Per il 41% degli intervistati, infatti, la domanda di immobili residenziali rimane stabile e solo il 18% di loro ritiene che sia in aumento. Per contro, al 43% degli affiliati risulta in diminuzione.

La maggior parte degli acquirenti (il 61%) sono famiglie. Tre su dieci sono coppie e il 10% sono single. La quasi totalità delle compravendite (il 90%) ha riguardato la prima casa. L’8% ha acquistato l’immobile come seconda casa e appena il 2% a fine di investimento.

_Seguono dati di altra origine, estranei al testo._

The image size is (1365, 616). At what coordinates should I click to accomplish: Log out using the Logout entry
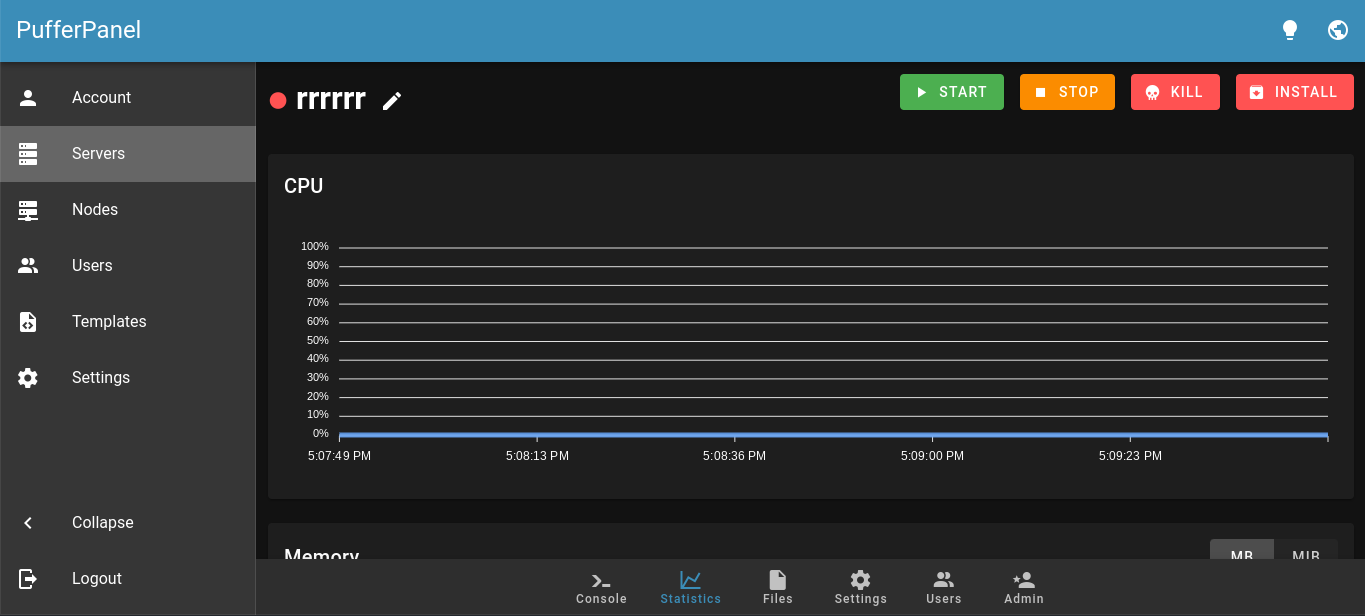pyautogui.click(x=97, y=578)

La necessità di avere un vano in più, che per il 78% del campione rappresenta la ragione principale per la sostituzione dell’abitazione, può essere dovuta sia a un ampliamento della famiglia (un nuovo componente), sia all’esigenza di uno spazio per il lavoro da remoto. Segue, per il 63%, il bisogno di avere uno spazio esterno, giardino/terrazzo che, dopo le restrizioni della pandemia, diventa una caratteristica ormai standard. Terza, per ordine di priorità, la vicinanza ai servizi principali (per il 23%). Secondo il 21% dei rispondenti, gli acquirenti hanno la necessità di disporre di un posto auto/box e si mantiene al 15% l’idea di avere un immobile più performante, appartenente a una classe energetica più elevata.

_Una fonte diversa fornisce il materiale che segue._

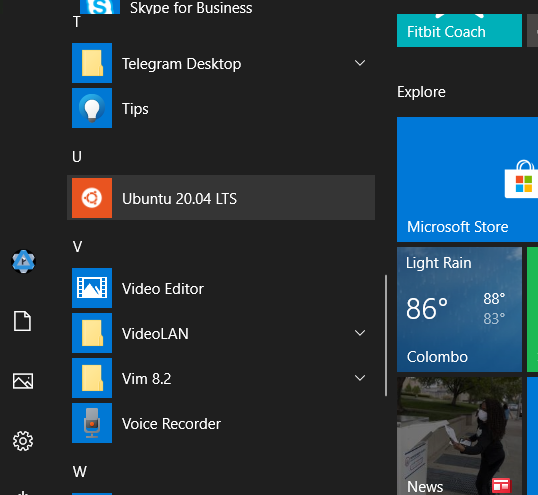Click the Settings gear icon in sidebar

click(x=23, y=441)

Più della metà degli affiliati sostiene che l’acquisto di abitazione si è orientato verso la tipologia “appartamenti in contesti condominiali”. Per l’11% gli acquirenti hanno preferito una casa unifamiliare indipendente, per il 4% una villa indipendente e per il 3% una soluzione bifamiliare.

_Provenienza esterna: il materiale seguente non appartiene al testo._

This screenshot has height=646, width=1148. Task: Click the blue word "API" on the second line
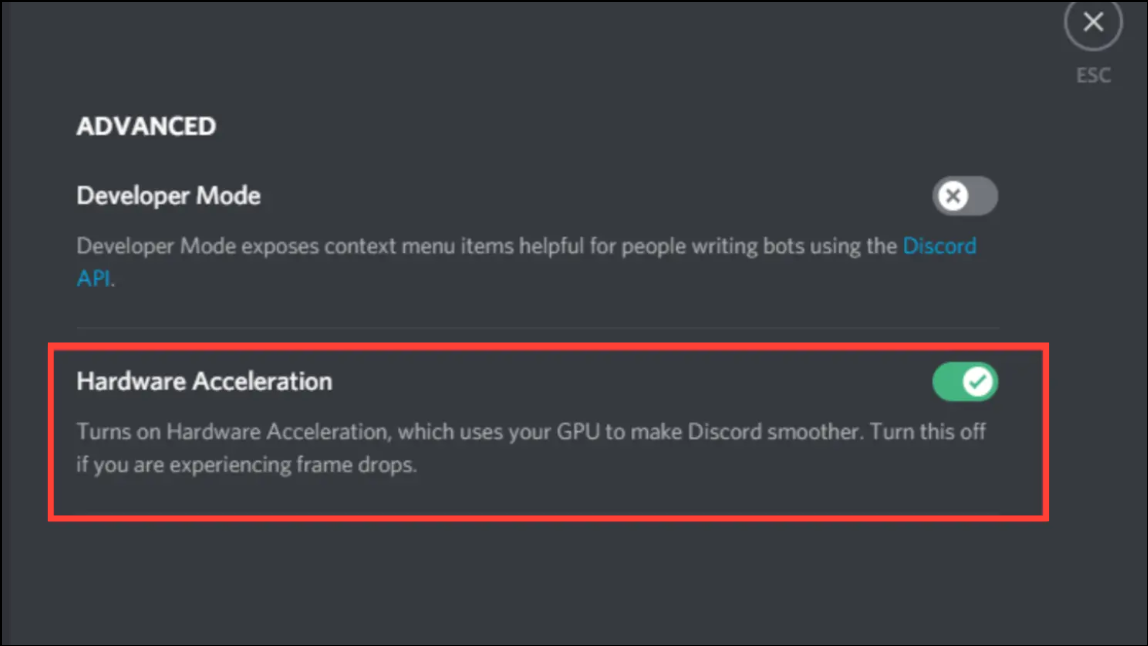(x=94, y=279)
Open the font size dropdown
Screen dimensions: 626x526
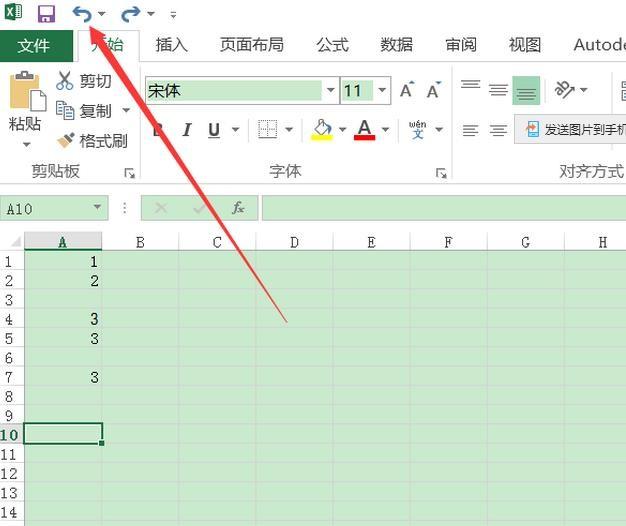(382, 91)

A livello di taglio dimensionale, gli immobili più ricercati sono stati i trilocali (per il 66% del campione) in crescita dell’8%, seguiti dai quadrilocali (per il 25%), a conferma di quanto il vano in più sia sempre più richiesti. Ma questo dipende molto dalla città: secondo l’Agenzia delle Entrate, ad esempio, in alcune grandi città, come Milano, il taglio dimensionale più transato è tra i 50 e gli 85 mq. Questo – sottolinea lo studio – perché, il combinato disposto tra aumento dei prezzi e dei tassi di interesse ha ridotto la capacità di spesa delle famiglie.

Come stato manutentivo, si preferiscono di poco gli immobili da riqualificare (per il 45%) rispetto a quelli già riqualificati (per il 44%), mentre solo per l’11% del campione gli acquirenti hanno optato per un immobile di nuova costruzione, tipologia che sconta più di altre l’aumento del costo medio di costruzione dei cantieri determinato dalla congiuntura macroeconomica.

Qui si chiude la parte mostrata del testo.